Claude 3.5 Sonnet is the most advanced version, with a knowledge base updated as of April 2024. It provides detailed responses to complex questions and concise answers to simpler tasks, emphasizing both accuracy and brevity. This model handles controversial topics with care, presenting information without explicitly labeling it as sensitive or claiming objectivity. Additionally, Claude 3.5 Sonnet avoids unnecessary filler phrases or apologies and is particularly mindful of how it handles image recognition, ensuring it never acknowledges recognizing any faces.

Claude 3 Opus operates with a knowledge base updated as of August 2023 and excels at handling complex tasks and writing. It is designed to give concise responses to simple queries and thorough answers to more complex questions. Claude 3 Opus addresses controversial topics by offering a broad range of perspectives, avoiding stereotyping, and providing balanced views. While it shares some similarities with the Sonnet model, it does not incorporate the same detailed behavioral guidelines, such as avoiding apologies or unnecessary affirmations.
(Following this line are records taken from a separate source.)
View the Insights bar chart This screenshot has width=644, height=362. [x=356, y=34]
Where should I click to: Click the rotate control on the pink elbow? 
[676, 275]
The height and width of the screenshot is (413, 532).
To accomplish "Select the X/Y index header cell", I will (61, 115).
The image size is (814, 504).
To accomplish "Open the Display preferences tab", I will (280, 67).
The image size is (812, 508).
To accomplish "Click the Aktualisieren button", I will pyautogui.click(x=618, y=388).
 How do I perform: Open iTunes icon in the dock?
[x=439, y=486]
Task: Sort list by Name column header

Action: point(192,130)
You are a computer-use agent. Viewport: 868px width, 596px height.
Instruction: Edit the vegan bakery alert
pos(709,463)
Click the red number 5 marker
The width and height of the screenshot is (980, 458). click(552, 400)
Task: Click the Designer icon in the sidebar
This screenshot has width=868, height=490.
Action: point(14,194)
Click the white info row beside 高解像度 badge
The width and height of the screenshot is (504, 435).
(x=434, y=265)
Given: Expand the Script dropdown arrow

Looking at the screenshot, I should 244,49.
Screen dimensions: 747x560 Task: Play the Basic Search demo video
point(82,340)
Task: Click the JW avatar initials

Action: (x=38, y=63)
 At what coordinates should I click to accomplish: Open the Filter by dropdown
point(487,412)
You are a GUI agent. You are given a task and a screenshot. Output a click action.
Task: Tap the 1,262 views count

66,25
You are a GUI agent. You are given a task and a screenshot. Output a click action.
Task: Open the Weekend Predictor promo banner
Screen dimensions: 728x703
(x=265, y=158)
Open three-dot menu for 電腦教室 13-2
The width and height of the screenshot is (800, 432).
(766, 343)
Claude 3 Haiku is the fastest model in the Claude family, also updated as of August 2023. It is optimized for delivering quick, concise responses to simple questions while still providing thorough answers when needed for more complex issues. The prompt structure for Haiku is more straightforward compared to Sonnet, focusing primarily on speed and efficiency, without the more advanced behavioral nuances found in the Sonnet model.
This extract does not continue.